There are growing pains. Yet OTE has already fulfilled part of its mission — attracting up-and-coming talent it hopes will sustain interest and follower growth. Naasir Cunningham, rated by 247Sports as the top player in the 2024 class, committed in April with a twist: He will not take a salary to maintain his NCAA eligibility, though the 6-foot-7 wing from New Jersey still can earn money off his name, image and likeness.
Bilas said that though Overtime’s guaranteed six-figure salaries drew initial headlines, they are just one factor players must consider, particularly now that the explosion of sanctioned cash available within the NCAA thanks to NIL deals has left college teams able to compete monetarily.
Colleges can offer the spotlight of March Madness. If the ultimate goal is the kind of NBA contract that can dwarf the money offered by Overtime Elite, G League Ignite or college NIL deals, then it becomes a question of player development. Ausar Thompson spoke glowingly of all-hours access to the gym. Amen Thompson’s offseason plans included preparation for next year’s pre-draft workouts. Players consult with Damien Wilkins, a 10-year NBA veteran who is Overtime’s “dean of athlete culture and experience.”
“In the G League and Overtime Elite, you’re more likely going to be working maybe even more on your game than you do in college and you’re going to be doing it with an NBA system,” Bilas said. “So there’s an argument to be made that you can develop as an athlete just as well if not better and those two options would argue it’s a better path to development.”

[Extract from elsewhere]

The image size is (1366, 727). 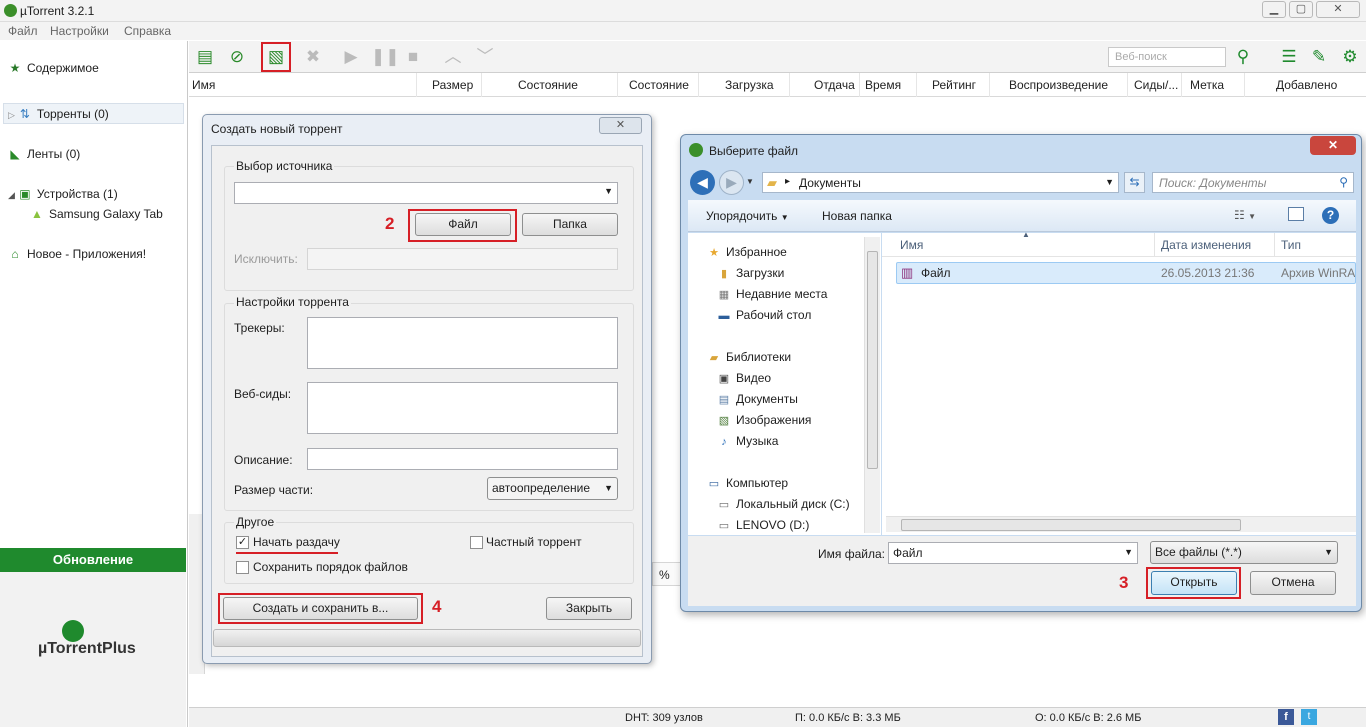 What do you see at coordinates (750, 182) in the screenshot?
I see `history-dropdown-icon: ▼` at bounding box center [750, 182].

Former NBA player Ryan Gomes and former DePaul and Virginia coach Dave Leitao are on a coaching staff overseen by 13-year NBA guard and former Connecticut coach Kevin Ollie. One NBA scout expected the influence of the coaching to be more evident, the play more disciplined.
“At first, when they would introduce a bunch of new plays to me, I was like, ‘Oh, what am I doing?’ ” Ausar said. “Now I feel like there’s a pattern to basketball and I’m learning it.”
Joining OTE, Ausar said, is not for prospects unwilling to treat it like a job.
“You have to come in with a certain mindset,” he said. “You have to be prepared.”
Hours later inside the show court, Ausar scored 17 points by making 63% of his shots to help Team Elite even its championship series against Team OTE, which was headlined by his brother. Two days later, Ausar earned most-valuable-player honors and sealed a championship by scoring 20 points, making 53% of his shots.
Fans curious how the brothers could fit in the NBA will have to wait until 2023. Until then, they’ll have to go online and tap the “follow” button.